A report on new home sales on Wednesday highlighted the Fed’s predicament. Sales slumped more than 11 percent to a record low, suggesting the sector at the epicenter of the financial crisis has yet to fully heal.


“The yen has gained, particularly against the euro, and this is weighing on the broader market,” said Hiroaki Osakabe, a fund manager at Chibagin Asset Management.

“Support is likely to hold around 10,000, which is where the 200-day moving average comes in, and without new factors there’s no reason to push below this. But there are also no reasons to buy.”

Sony Corp (6758.T: ) slid 2.1 percent to 3,045 yen, while Kyocera Corp (6971.T: ) fell 1.5 percent to 7,990 yen and Tokyo Electron Ltd (8035.T: ) declined 3.2 percent to 5,480 yen.

“Investors will likely keep gains in check as they continue to examine the outlook for the economy. They also still don’t know what kind of result Toyota’s hearings will have in the long term,” said Kazuhiro Takahashi, general manager at Daiwa Securities Capital Markets.

Denso fell to 2,418 yen and fellow parts supplier Tokai Rika lost 5.6 percent to 1,591 yen.

The FBI’s Detroit division served warrants at Denso, Yazaki North America and Tokai Rika on Tuesday evening, a special agent said in a statement. The substance or reason behind the warrants was not disclosed.

Denso, which supplies accelerator pedals and other parts to Toyota, confirmed that the raid on its U.S. offices was part of an investigation into alleged antitrust violations and that it was not related to Toyota’s recalls.

Toyota lost 0.2 percent to 3,270 yen.
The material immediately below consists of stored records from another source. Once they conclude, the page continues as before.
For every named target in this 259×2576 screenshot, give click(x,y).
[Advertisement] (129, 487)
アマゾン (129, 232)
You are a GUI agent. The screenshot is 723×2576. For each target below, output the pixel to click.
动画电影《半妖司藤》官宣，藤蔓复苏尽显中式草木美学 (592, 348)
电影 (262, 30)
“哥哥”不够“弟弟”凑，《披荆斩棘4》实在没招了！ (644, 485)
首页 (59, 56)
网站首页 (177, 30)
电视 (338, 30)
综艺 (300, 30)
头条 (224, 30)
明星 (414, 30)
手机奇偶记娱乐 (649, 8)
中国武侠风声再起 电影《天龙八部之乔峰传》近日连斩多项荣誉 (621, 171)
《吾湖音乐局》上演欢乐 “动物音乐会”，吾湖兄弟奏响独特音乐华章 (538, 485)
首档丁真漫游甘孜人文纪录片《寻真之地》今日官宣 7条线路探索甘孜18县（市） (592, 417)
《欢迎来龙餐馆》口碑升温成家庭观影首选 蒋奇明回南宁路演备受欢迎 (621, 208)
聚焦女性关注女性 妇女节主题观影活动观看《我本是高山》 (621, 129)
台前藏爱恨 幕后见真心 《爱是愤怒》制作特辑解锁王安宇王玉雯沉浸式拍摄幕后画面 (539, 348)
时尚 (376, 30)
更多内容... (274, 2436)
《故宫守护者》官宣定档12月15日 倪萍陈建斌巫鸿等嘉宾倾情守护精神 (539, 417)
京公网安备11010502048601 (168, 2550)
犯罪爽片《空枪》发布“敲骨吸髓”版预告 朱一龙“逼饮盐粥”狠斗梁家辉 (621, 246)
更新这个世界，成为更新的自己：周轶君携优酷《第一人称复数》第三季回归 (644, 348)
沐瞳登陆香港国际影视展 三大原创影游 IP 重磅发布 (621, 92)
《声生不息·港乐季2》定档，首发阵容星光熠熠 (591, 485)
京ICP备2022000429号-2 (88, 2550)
The stock has shed about 20 percent since its recall crisis intensified on January 21.

Toyoda’s appearance marked a dramatic peak in a safety crisis that broke a month ago with a series of recalls over unintended acceleration and braking problems that now includes more than 8.5 million vehicles globally.

But market players were skeptical about how much the hearing had helped.

“Essentially, nothing has really changed,” said Chibagin Asset’s Osakabe.

“The lifeline for Toyota has always been its quality, and from a marketing point of view this has definitely been hurt.”

Some 1.8 billion shares changed hands on the Tokyo Exchange’s first section, well below the average daily volume last month of roughly 2.6 billion shares, and also below last year’s daily average of 2.3 billion shares.

Advancing stocks outnumbered declining ones, 816 to 729.